• PROVIDED ENTRIES:

↓

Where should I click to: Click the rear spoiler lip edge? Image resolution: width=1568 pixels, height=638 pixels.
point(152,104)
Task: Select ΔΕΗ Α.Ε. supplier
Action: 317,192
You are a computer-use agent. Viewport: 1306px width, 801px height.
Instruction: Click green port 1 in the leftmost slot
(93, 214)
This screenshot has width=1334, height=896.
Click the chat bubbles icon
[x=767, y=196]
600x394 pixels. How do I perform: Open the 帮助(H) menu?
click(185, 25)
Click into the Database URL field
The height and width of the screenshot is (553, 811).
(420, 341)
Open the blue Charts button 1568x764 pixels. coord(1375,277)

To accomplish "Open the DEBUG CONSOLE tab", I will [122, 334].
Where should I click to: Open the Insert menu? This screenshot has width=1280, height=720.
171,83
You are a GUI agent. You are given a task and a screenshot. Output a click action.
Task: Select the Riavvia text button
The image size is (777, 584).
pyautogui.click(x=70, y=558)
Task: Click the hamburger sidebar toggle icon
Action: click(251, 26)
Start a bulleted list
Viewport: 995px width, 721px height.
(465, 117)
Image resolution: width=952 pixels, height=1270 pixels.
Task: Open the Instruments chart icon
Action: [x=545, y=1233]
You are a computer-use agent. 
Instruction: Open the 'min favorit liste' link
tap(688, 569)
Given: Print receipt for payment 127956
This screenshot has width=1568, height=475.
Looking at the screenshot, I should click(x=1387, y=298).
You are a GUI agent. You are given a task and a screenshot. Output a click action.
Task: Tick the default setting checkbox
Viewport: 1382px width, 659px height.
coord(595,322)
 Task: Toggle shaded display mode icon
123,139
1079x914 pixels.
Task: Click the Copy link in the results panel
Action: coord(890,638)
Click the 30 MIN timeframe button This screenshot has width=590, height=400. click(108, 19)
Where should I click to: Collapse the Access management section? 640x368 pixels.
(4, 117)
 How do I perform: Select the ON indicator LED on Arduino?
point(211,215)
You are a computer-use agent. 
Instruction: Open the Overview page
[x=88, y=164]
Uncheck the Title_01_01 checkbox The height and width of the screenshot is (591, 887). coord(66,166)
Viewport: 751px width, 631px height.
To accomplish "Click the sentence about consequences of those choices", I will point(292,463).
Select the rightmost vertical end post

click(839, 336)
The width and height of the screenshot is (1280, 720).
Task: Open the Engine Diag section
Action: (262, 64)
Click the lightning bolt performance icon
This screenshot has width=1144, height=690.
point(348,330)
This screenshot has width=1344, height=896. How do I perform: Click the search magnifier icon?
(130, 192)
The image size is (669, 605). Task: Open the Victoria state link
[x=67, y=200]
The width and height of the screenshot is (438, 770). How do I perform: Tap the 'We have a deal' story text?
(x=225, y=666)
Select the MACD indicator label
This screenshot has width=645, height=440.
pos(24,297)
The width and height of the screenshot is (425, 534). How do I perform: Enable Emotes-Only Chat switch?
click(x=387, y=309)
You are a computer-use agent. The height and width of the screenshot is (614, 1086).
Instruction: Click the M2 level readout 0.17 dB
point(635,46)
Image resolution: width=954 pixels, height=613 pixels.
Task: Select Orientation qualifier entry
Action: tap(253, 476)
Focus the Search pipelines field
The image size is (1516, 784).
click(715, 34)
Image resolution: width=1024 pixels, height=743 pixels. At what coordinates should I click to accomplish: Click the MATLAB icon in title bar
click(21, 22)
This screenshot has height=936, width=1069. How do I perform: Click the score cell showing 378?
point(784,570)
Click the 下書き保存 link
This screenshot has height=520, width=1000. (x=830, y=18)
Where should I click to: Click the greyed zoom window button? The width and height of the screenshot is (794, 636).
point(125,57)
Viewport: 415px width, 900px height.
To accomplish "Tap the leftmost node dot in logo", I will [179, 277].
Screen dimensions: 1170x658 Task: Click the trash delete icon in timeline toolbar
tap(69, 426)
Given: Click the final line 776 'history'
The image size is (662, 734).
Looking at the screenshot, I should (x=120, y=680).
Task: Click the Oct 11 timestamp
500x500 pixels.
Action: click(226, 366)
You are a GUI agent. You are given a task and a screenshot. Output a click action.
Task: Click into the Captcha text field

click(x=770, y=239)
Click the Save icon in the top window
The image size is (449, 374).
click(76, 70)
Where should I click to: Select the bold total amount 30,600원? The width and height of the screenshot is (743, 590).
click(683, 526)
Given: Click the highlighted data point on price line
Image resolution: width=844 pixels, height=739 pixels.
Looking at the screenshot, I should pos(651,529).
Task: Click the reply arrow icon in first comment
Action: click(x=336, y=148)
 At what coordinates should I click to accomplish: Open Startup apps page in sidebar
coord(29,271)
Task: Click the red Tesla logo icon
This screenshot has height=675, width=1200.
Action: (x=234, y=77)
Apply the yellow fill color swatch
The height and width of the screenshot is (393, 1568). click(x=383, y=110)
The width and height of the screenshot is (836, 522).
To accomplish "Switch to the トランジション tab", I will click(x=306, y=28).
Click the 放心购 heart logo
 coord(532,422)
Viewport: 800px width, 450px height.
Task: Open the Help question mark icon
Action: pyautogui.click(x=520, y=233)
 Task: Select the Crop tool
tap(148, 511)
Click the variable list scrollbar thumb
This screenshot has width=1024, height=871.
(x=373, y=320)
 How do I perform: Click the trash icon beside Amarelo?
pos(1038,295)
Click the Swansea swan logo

↑

Scan the lines above for "Instruction: Open the Overview page" and for "Viewport: 751px width, 631px height.". Repeat exactly the line holding each of them and every line in between.

Instruction: Open the Overview page
[x=88, y=164]
Uncheck the Title_01_01 checkbox The height and width of the screenshot is (591, 887). coord(66,166)
Viewport: 751px width, 631px height.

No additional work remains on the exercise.